Tuesday, June 30, 2015


Eight days might be a short trip in time but a deep one in the heart. I never traveled in such a way in Romania since I was 20 and went to the Transylvanian city of Sibiu crossing the mountains on the spectacular Transfagarasan and to the Bucovina monasteries. I did those as a guide, accompanying a French gentleman who was to become one of my best friends in the whole world.

I traveled also for work in 1998 to different areas of the country, for just a couple of days, meeting the local press. Occasionally I took touristy trips to specific cities like Brasov, Sibiu, Sighisoara, as far as Cluj in the heart of Transylvania, or the amazing Horezu town known for its hand painted ceramic pottery.

And many years after, last winter, I suddenly got the idea to spend a summer vacation traveling through a country I actually don't know much. I launched an invitation to a few friends and the only one to embark on this adventure is a very close French-Moroccan girlfriend. She drives, I don't.

The plan was to get to Transylvania, the geographical "heart" of Romania embraced by mountains almost from all sides, and go towards North-West as far as possible. And here we were, making our way from heat hit dusty Bucharest with its marvelous garden cafés and restaurants all the way to Turda, ancient Roman castrum of Potaissa, and back. Through historical cities and villages, citadels, mountains and forests, rolling green hills and peaceful pastures, thermal resorts and what not, even a salt mine and a bear shelter!

_Directive a_.
Output every line of the records below as a numbered list, leaving out blank lines and the pictures.
The text and the records have nothing to do with each other.

_Extracted records_.
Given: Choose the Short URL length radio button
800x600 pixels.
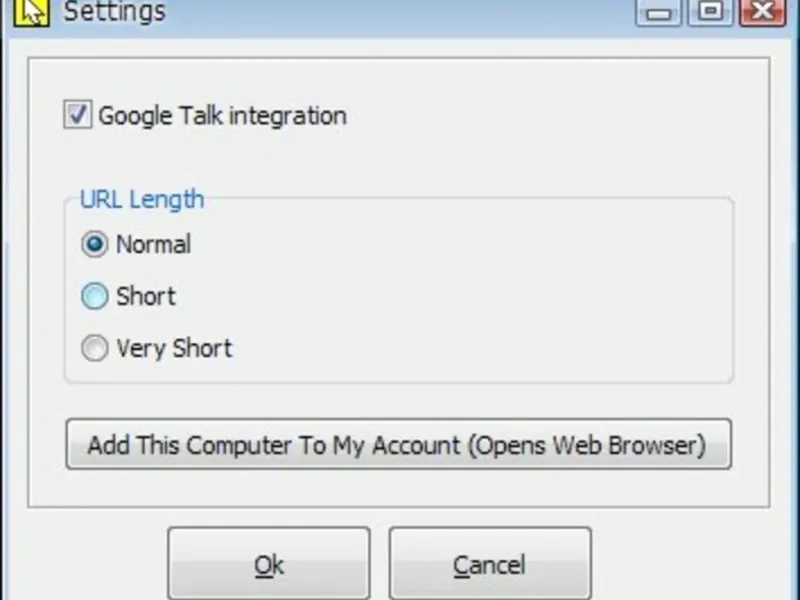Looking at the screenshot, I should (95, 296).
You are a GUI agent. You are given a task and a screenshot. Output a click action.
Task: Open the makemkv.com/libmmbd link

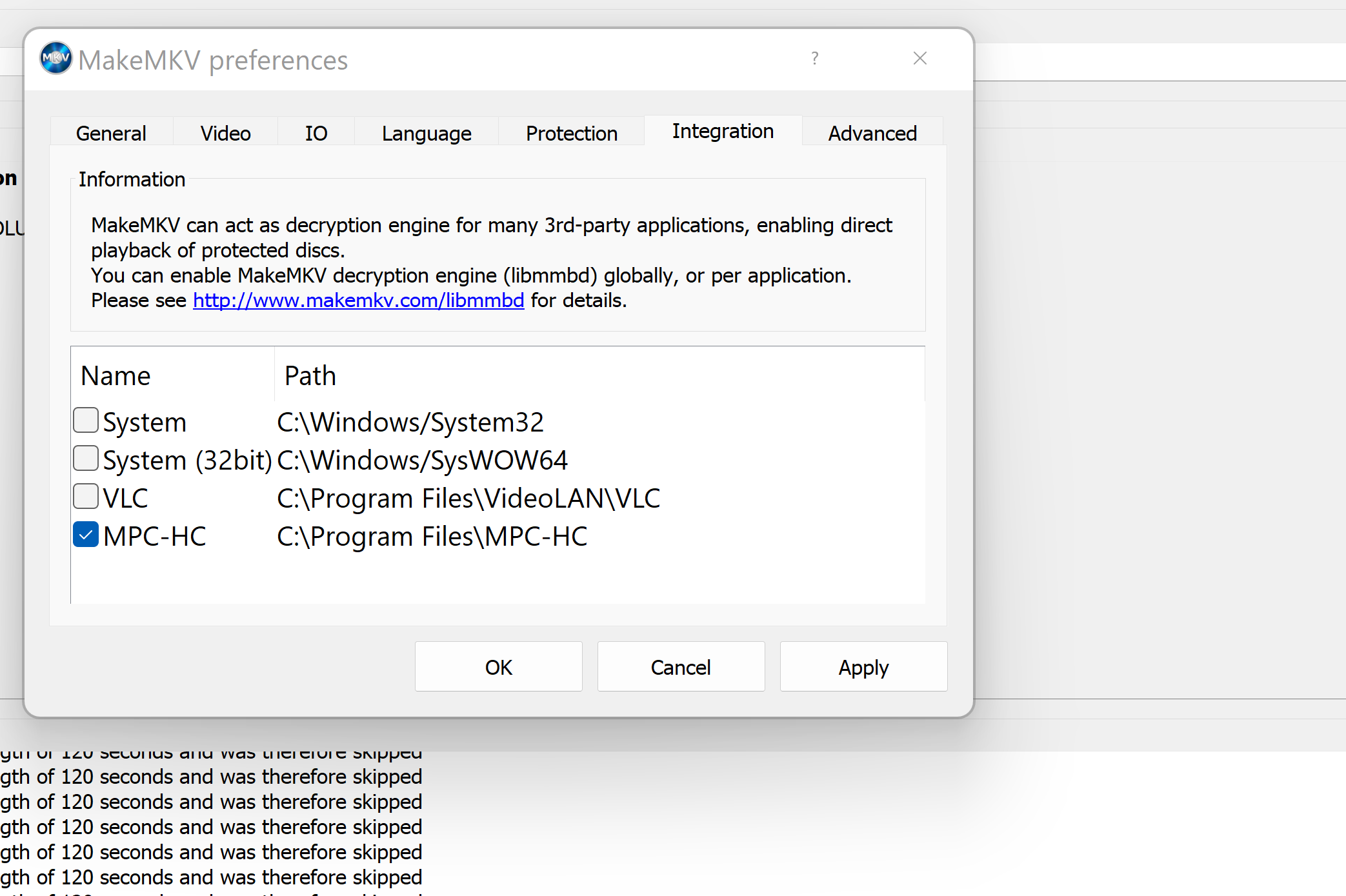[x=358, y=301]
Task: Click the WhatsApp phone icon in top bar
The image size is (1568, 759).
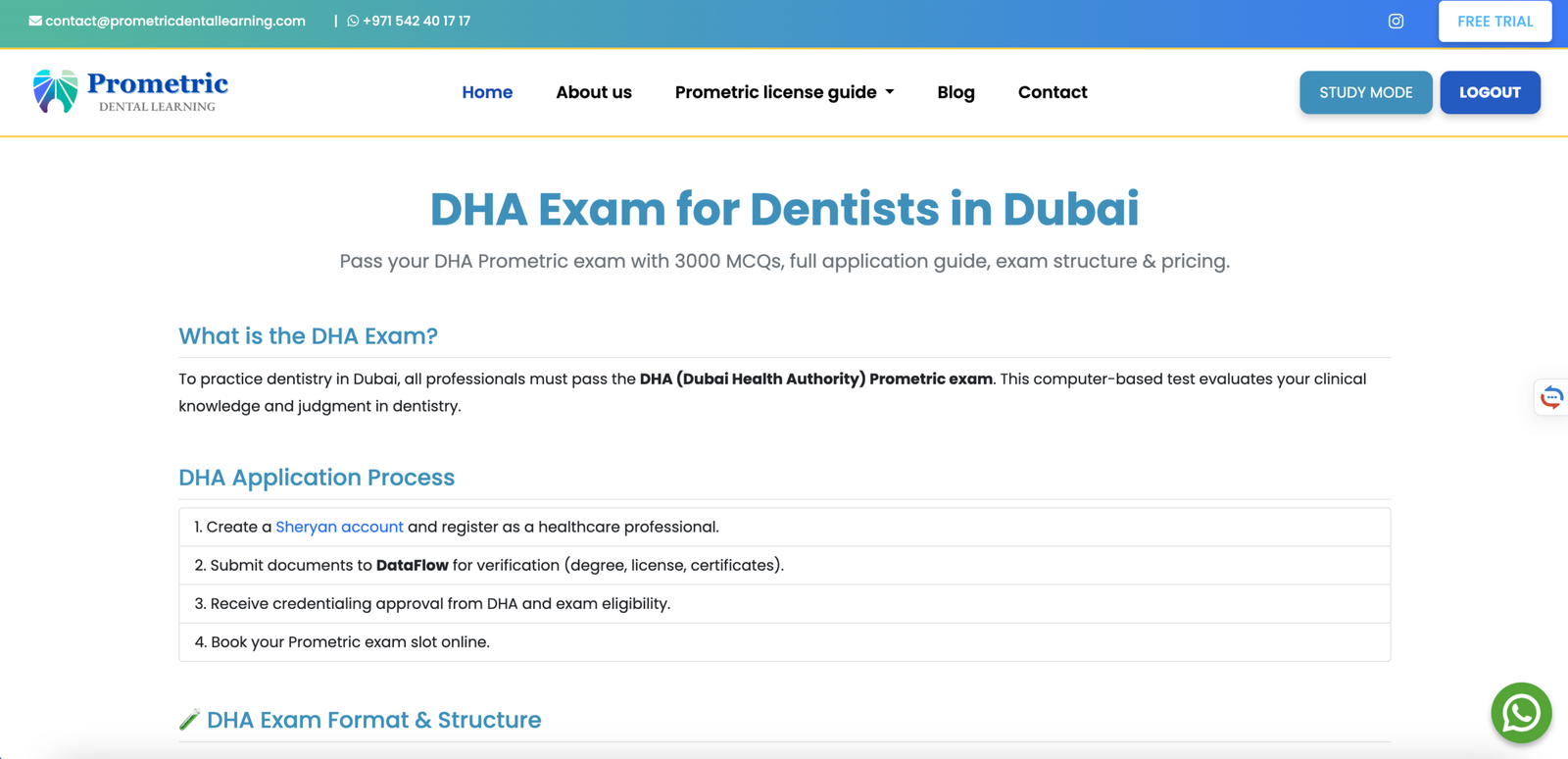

_Directive b_.
Summarize the Romania travel account in two sentences.

_Correct answer a_.
1. Given: Choose the Short URL length radio button
2. 800x600 pixels.
3. Looking at the screenshot, I should (95, 296).
4. You are a GUI agent. You are given a task and a screenshot. Output a click action.
5. Task: Open the makemkv.com/libmmbd link
6. [x=358, y=301]
7. Task: Click the WhatsApp phone icon in top bar
8. The image size is (1568, 759).

_Correct answer b_.
The writer describes an eight-day trip through Romania and recalls earlier travels there: as a guide at 20, for work in 1998, and on occasional tourist visits. Conceived last winter and shared with a close French-Moroccan friend who drives, the trip ran from Bucharest into Transylvania as far as Turda and back, past historical cities, villages, citadels, mountains, thermal resorts, a salt mine and a bear shelter.